◆ The task
Beginning with the line that has "Viewport: 1456px width, 819px height. Task: Switch", please write out the remaining lines of the material exactly, the last one included.

◆ The data
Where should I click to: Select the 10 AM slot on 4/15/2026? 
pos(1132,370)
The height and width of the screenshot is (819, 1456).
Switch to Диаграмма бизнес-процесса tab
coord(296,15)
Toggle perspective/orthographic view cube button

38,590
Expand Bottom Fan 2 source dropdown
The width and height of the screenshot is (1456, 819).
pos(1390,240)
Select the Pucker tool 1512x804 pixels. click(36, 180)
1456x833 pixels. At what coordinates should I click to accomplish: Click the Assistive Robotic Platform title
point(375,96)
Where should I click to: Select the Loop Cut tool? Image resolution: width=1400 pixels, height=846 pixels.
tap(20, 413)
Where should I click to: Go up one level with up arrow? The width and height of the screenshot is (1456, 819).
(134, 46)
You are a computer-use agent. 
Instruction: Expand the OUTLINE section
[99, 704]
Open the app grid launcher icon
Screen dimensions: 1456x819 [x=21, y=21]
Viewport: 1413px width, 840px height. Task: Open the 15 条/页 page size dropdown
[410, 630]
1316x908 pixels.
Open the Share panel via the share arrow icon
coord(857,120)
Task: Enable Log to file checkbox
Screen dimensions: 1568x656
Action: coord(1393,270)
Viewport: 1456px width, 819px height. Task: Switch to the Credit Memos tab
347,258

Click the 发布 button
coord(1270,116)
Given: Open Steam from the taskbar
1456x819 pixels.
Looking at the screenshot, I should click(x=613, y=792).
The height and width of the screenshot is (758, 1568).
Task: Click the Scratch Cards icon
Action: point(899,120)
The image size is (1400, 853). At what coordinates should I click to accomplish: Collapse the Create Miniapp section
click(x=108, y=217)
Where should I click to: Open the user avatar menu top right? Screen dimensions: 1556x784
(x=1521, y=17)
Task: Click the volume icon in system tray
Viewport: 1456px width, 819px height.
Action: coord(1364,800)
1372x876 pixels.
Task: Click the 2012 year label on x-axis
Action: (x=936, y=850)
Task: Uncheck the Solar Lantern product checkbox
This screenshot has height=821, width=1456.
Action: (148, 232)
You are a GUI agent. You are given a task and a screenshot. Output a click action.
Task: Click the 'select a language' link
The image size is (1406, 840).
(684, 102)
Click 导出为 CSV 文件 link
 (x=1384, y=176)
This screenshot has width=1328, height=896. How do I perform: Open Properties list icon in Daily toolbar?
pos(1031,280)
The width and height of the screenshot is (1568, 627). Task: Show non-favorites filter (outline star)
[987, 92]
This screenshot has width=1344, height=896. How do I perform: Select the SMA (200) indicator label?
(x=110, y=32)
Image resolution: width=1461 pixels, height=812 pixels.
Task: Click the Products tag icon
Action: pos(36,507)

◆ Reply
Viewport: 1456px width, 819px height. Task: Switch to the Credit Memos tab
347,258

Click the 发布 button
coord(1270,116)
Given: Open Steam from the taskbar
1456x819 pixels.
Looking at the screenshot, I should click(x=613, y=792).
The height and width of the screenshot is (758, 1568).
Task: Click the Scratch Cards icon
Action: point(899,120)
The image size is (1400, 853). At what coordinates should I click to accomplish: Collapse the Create Miniapp section
click(x=108, y=217)
Where should I click to: Open the user avatar menu top right? Screen dimensions: 1556x784
(x=1521, y=17)
Task: Click the volume icon in system tray
Viewport: 1456px width, 819px height.
Action: coord(1364,800)
1372x876 pixels.
Task: Click the 2012 year label on x-axis
Action: (x=936, y=850)
Task: Uncheck the Solar Lantern product checkbox
This screenshot has height=821, width=1456.
Action: (148, 232)
You are a GUI agent. You are given a task and a screenshot. Output a click action.
Task: Click the 'select a language' link
The image size is (1406, 840).
(684, 102)
Click 导出为 CSV 文件 link
 (x=1384, y=176)
This screenshot has width=1328, height=896. How do I perform: Open Properties list icon in Daily toolbar?
pos(1031,280)
The width and height of the screenshot is (1568, 627). Task: Show non-favorites filter (outline star)
[987, 92]
This screenshot has width=1344, height=896. How do I perform: Select the SMA (200) indicator label?
(x=110, y=32)
Image resolution: width=1461 pixels, height=812 pixels.
Task: Click the Products tag icon
Action: pos(36,507)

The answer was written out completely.